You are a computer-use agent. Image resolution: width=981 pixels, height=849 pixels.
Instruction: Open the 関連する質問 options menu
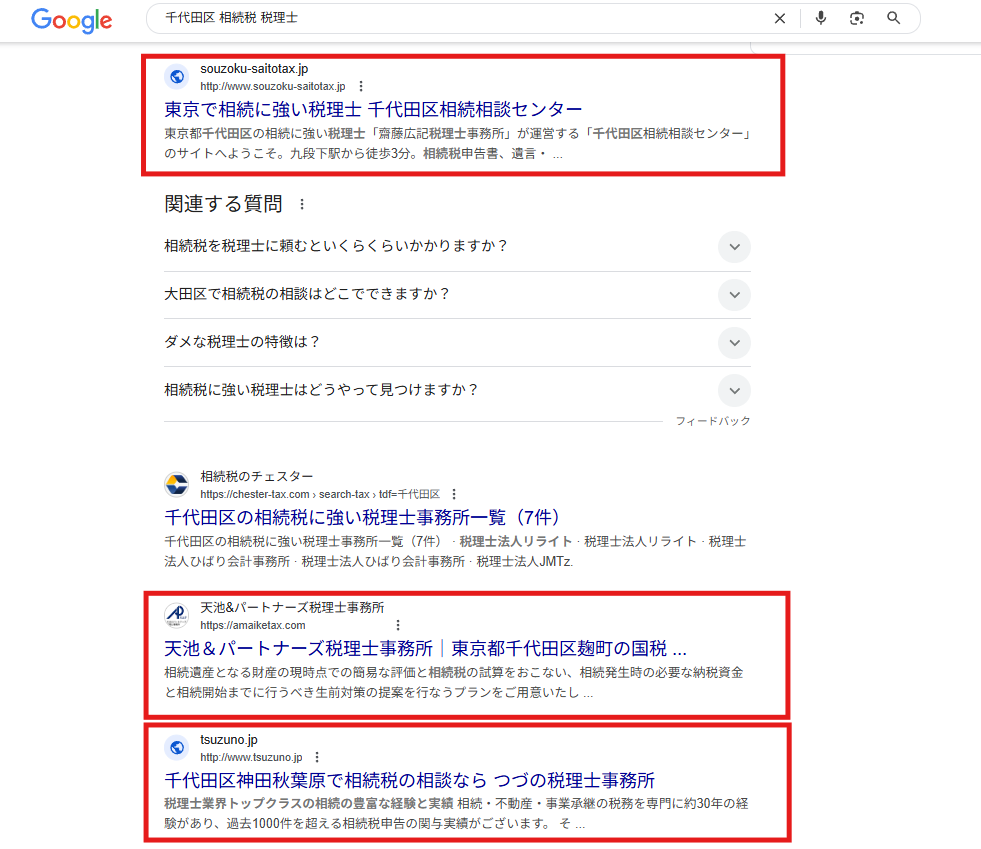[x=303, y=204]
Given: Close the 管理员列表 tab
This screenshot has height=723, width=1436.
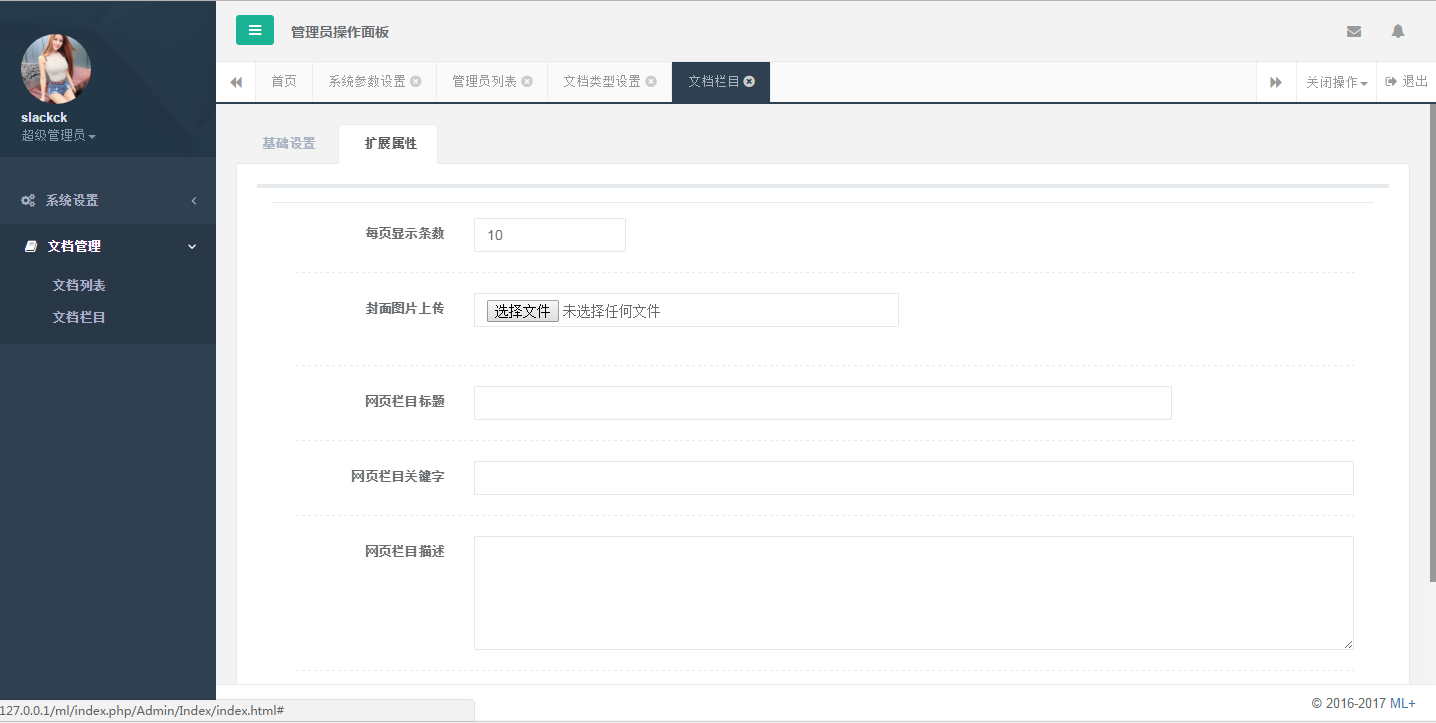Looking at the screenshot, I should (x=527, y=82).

Exercise
Return each line of the data, keeping its wording exact and omitting pictures.

Answer to this task
You are a computer-use agent. Image resolution: width=981 pixels, height=849 pixels.
Instruction: Open the 関連する質問 options menu
[x=303, y=204]
Given: Close the 管理员列表 tab
This screenshot has height=723, width=1436.
Looking at the screenshot, I should (x=527, y=82).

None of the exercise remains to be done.